# Singer Natalie Cole dead at 65



## applecruncher (Jan 1, 2016)

I just saw this on the internet. 

No cause of death given yet.

_LOS ANGELES (AP) — Singer Natalie Cole, the daughter of jazz legend Nat “King” Cole who carried on his musical legacy, has died.
_
_Publicist Maureen O'Connor says Cole died Thursday night. She was 65. O'Connor had no details about how or where Cole died.
_
_Cole had battled drug problems and hepatitis that forced her to undergo a kidney transplant in May 2009.
_
_(more)

_https://www.yahoo.com/music/s/natalie-cole-grammy-winning-singer-died-170427529.html


----------



## hollydolly (Jan 1, 2016)

OMG!!! that's a shocker.!! R.I.P Natalie


----------



## Karen99 (Jan 1, 2016)

That's sad..she was a real talented lady.


----------



## fureverywhere (Jan 1, 2016)

That is sad, I remember when she did the "Unforgettable" video and some people found it creepy.
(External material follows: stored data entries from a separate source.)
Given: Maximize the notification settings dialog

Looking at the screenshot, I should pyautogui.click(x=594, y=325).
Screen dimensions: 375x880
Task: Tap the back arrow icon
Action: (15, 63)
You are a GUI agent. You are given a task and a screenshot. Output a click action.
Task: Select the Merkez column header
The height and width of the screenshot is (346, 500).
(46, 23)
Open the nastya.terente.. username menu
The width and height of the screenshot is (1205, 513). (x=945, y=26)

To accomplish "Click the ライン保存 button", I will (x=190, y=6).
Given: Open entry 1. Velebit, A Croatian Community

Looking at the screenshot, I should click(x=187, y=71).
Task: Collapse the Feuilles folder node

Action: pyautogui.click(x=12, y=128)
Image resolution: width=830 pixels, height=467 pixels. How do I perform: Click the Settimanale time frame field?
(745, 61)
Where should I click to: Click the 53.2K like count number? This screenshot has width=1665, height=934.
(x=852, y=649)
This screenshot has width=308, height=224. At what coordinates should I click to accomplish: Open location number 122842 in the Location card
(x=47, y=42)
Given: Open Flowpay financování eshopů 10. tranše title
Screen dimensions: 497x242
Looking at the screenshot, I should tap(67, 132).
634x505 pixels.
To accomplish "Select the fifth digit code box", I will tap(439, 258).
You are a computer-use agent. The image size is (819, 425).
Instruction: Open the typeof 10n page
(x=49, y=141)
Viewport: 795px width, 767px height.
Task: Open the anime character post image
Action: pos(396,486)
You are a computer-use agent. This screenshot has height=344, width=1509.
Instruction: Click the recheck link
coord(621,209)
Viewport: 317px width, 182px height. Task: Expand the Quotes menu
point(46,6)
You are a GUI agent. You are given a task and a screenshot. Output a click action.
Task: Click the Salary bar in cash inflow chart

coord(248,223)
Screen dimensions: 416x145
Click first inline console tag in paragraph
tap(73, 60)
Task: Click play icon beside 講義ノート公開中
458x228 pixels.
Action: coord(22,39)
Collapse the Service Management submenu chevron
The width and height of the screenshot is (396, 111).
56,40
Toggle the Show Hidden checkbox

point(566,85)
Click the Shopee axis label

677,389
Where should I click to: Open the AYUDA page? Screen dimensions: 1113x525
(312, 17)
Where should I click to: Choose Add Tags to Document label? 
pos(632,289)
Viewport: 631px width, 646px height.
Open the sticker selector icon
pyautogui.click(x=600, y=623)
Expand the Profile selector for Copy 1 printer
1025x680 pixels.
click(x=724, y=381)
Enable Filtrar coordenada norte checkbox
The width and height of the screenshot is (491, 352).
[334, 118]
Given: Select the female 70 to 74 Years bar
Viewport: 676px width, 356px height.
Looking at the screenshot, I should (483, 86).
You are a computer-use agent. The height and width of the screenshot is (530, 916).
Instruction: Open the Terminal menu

I thought it was a beautiful idea. She and her father were both so very talented.


----------



## jnos (Jan 1, 2016)

RIP Natalie!


----------



## hollydolly (Jan 1, 2016)

They are reporting that it was Congestive Heart Failure....


_She  suffered from a number of health problems over the past decade,  including liver disease and Hepatitis C, for which she received  chemotherapy in April 2008.  
_
_Cole  wrote about learning she had Hepatitis C in her 2000 memoir Angel on My  Shoulder, the result, she said, of a drug addiction in the 80s and  sharing dirty needles._
_It is being reported that complications from that disease also played a role in her death. _
_She  also had a kidney transplant in 2009, and awoke from surgery to learn  that her older sister Carol, who everyone called Cookie, had lost her  battle with lung cancer._

Read more: http://www.dailymail.co.uk/news/art...t-congestive-heart-failure.html#ixzz3w1YxelHN 

​


----------



## applecruncher (Jan 1, 2016)

Her father Nat King Cole was only 45 when he died in 1965 from lung cancer.


----------



## imp (Jan 1, 2016)

Nat King Cole was one of the most beloved singing stars of my real early years. "Lazy, hazy days of summer" rings in my memories, I can recite every word! His voice was exceedingly smooth and mellow. His popularity as a black performer probably influenced public sentiment in favor of many who followed him, Johnny Mathis, Harry Belafonte, and so on.   imp


----------



## applecruncher (Jan 1, 2016)

fureverywhere said:


> That is sad, I remember when she did the "Unforgettable" video and some people found it creepy. I thought it was a beautiful idea. She and her father were both so very talented.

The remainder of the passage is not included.